The Angle

The Angle: $10 Founding Father Edition

Slate’s daily newsletter on Hamilton and the $10 bill, Ted Cruz in the National Enquirer, and Hillary’s superdelegate problem. 

An uncut sheet of the redesigned $10 bill, displayed after a news conference in Washington, D.C., to commemorate the new notes’ first day of circulation in 2006.

Alex Wong/Getty Images

Whatever happened to that big bombshell the National Enquirer was going to drop on the Ted Cruz campaign? Seth Stevenson looks into it, and finds that the staff responsible for the in-depth John Edwards–Rielle Hunter expose that ruined the senator’s campaign in 2008 has since left the publication. Stevenson doubts the Enquirer can pull off the same feat with Cruz. “Beyond the fact that the Enquirer’s Cruz reporting is barely sourced and presents no documented evidence of any kind, there are other compelling reasons not to put much stock in it,” he writes, pointing to Donald Trump’s coziness with the tabloid’s CEO and the publication’s long-dubious reputation. 

Bernie Sanders, having previously decried the Democratic Party’s use of superdelegates, now seems to be meditating ways to persuade that group to support him at the Democratic Convention. “This creates a problem for the Clinton campaign,” Jim Newell writes. If Sanders tries to obstruct her nomination this way, it wouldn’t win him any friends (“Good lord, would the people who run the Democratic Party loathe him if he did this,” writes Newell), but Newell doesn’t think Sanders cares. 

Climate scientist James Hansen, who has become a public advocate for action on climate change, seems radical to some—but, writes Eric Holthaus, radical tactics are what’s needed at a time of radical peril. “Why is Hansen’s claim that, for the health of the planet, we reduce our greenhouse gas emissions an unallowable example of advocacy,” Holthaus asks, “when we trust a doctor’s recommendation that we stop smoking cigarettes?”

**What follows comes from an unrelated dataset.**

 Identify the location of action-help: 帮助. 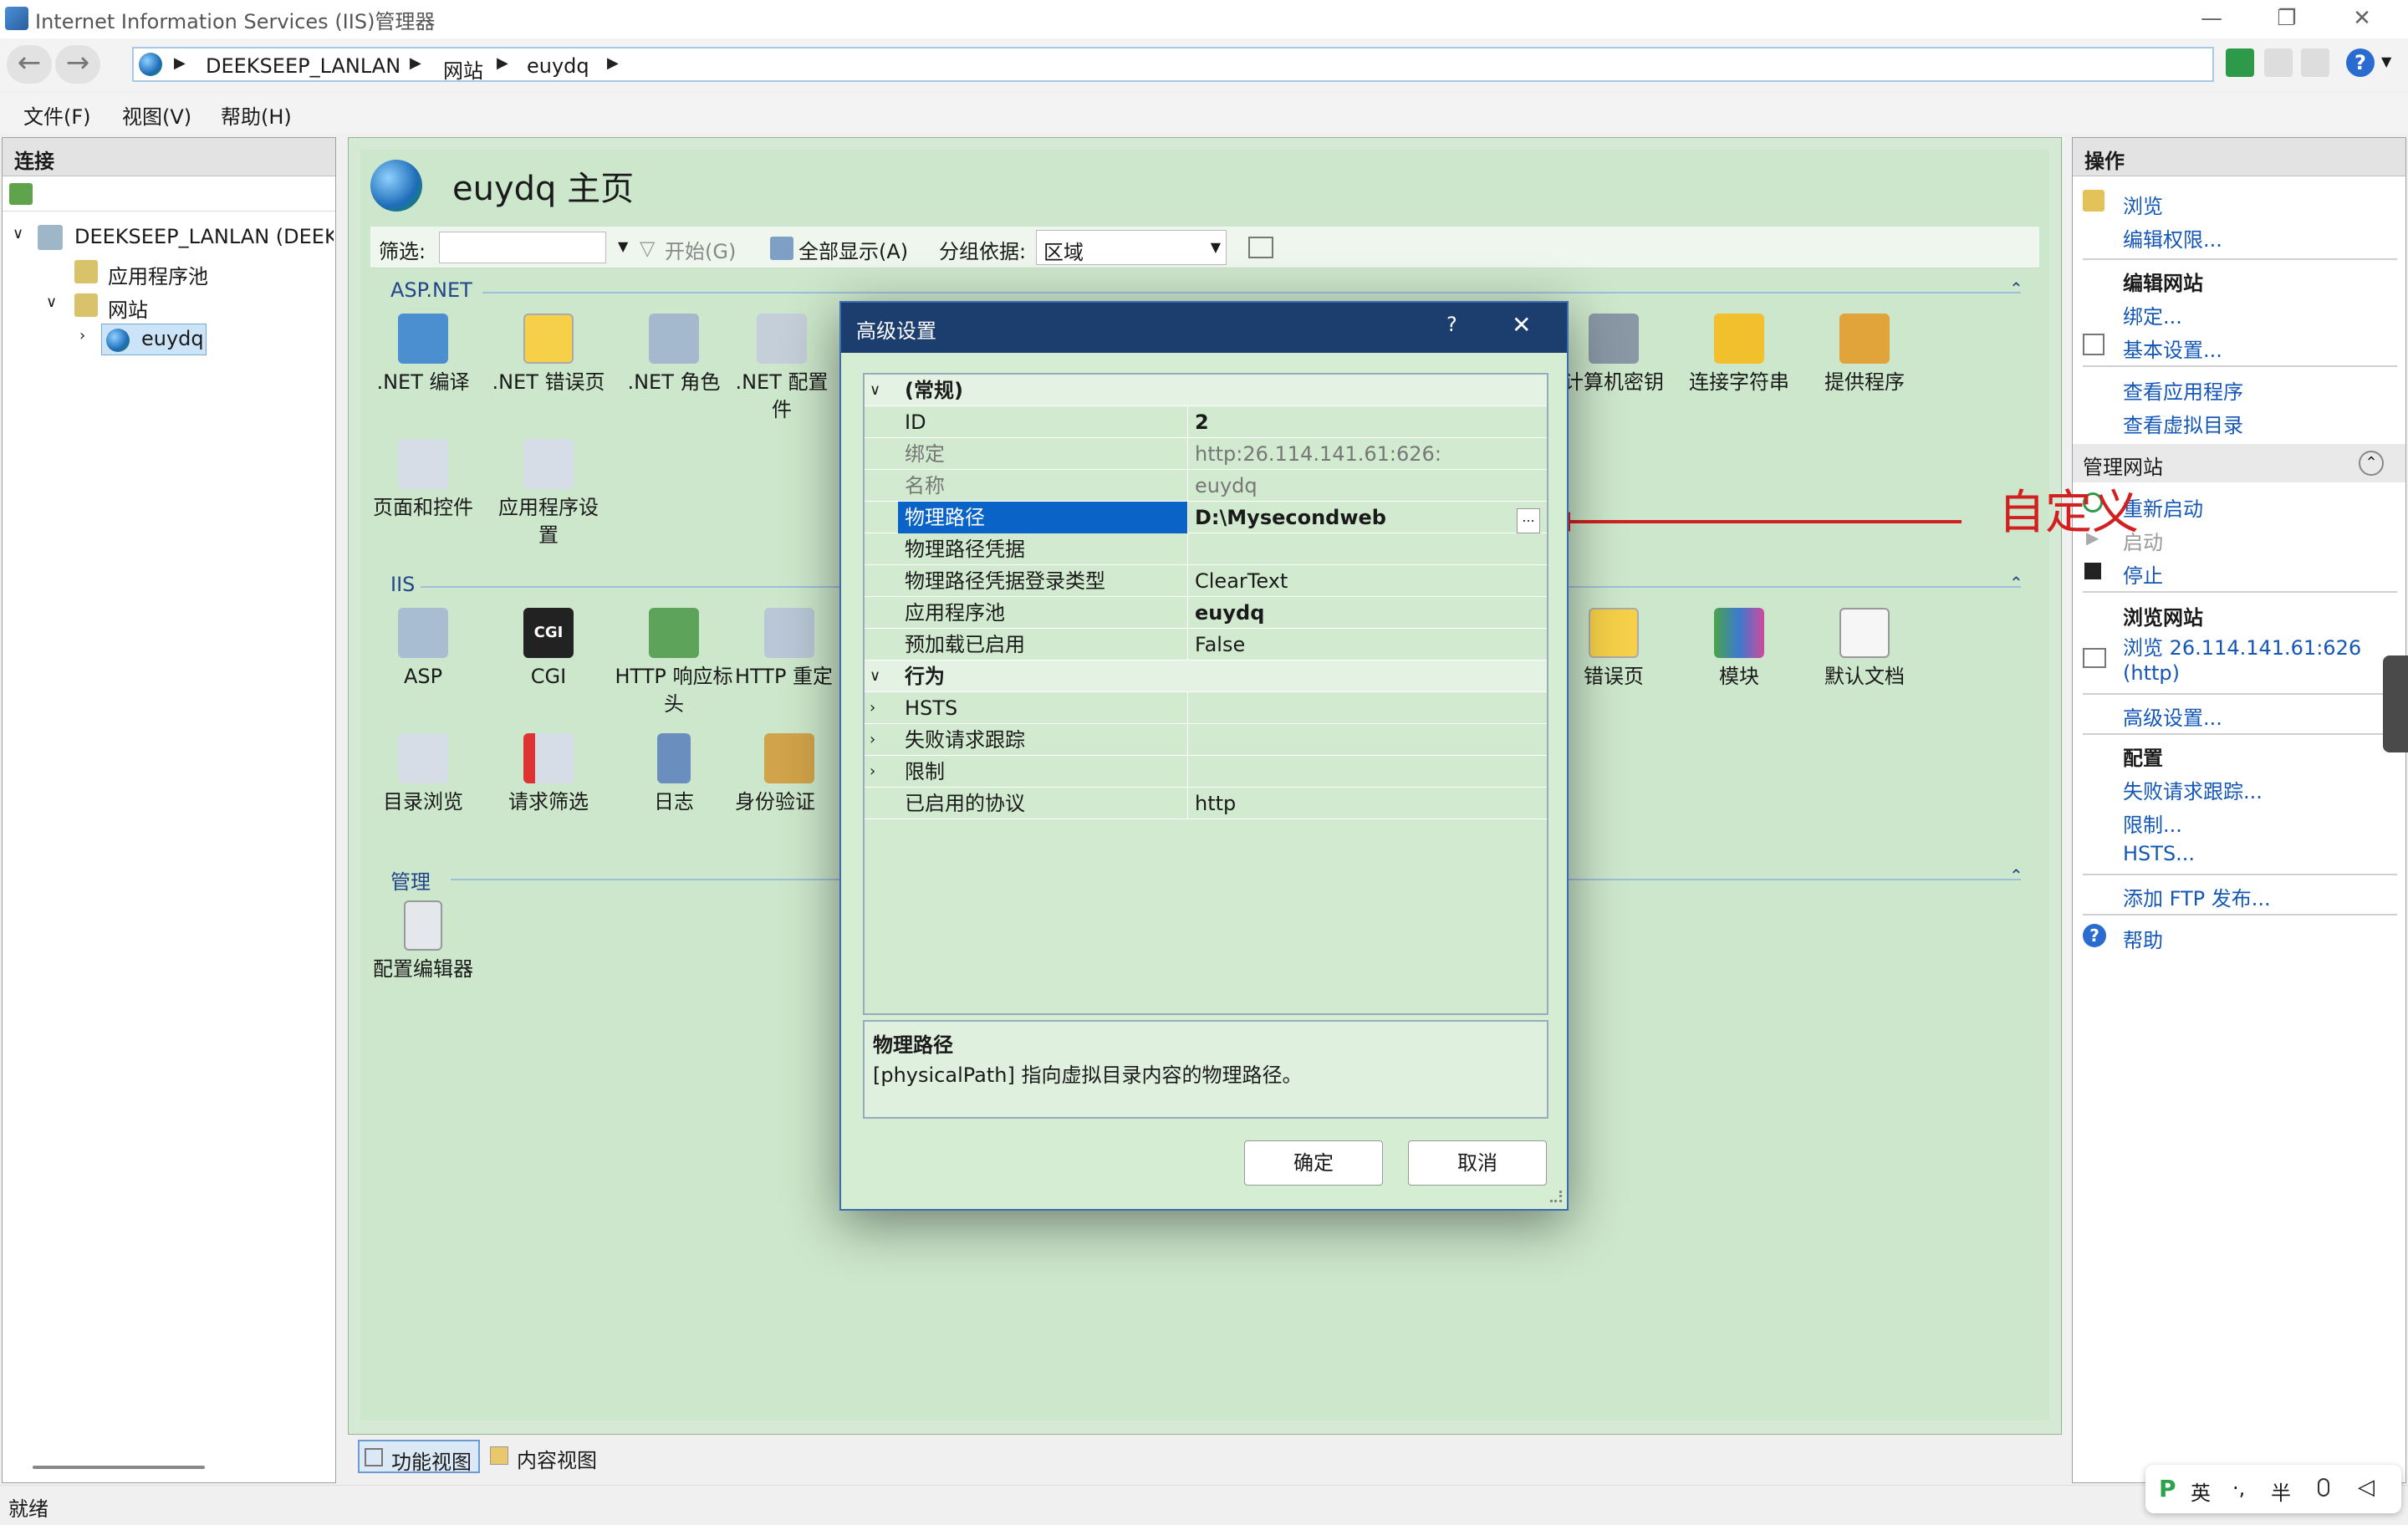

The newfound popularity of Alexander “I Have My Own Musical” Hamilton has derailed the campaign to replace the Founding Father with a woman on the $10 bill, writes Christina Cauterucci. “[The show’s creator Lin-Manuel] Miranda might have approved of a Hamilton replacement when the show was still in development, but now that the show has blown up beyond all reasonable expectations, he’s changed his tune,” Cauterucci observes. So close! We were so close. 

The Golden State Warriors are the greatest NBA team of all timewrites indefatigable Warriors booster Jack Hamilton. They’re also just so darn appealing: an incredibly hard feat to pull off, in a team so dominant.

“The thing that makes them likable is the thing that makes them great—the greatest, maybe,” writes Hamilton.

The Warriors really, really wanted this. They wanted it badly and unapologetically. They didn’t pantomime humility or serve up auto-replied banalities about how the regular season doesn’t matter in the end … The Warriors wanted to win 73 regular-season games because they wanted history, because winning 73 games is just awesome.

For funIntimate portraits of feathers, by photographer Robert Clark.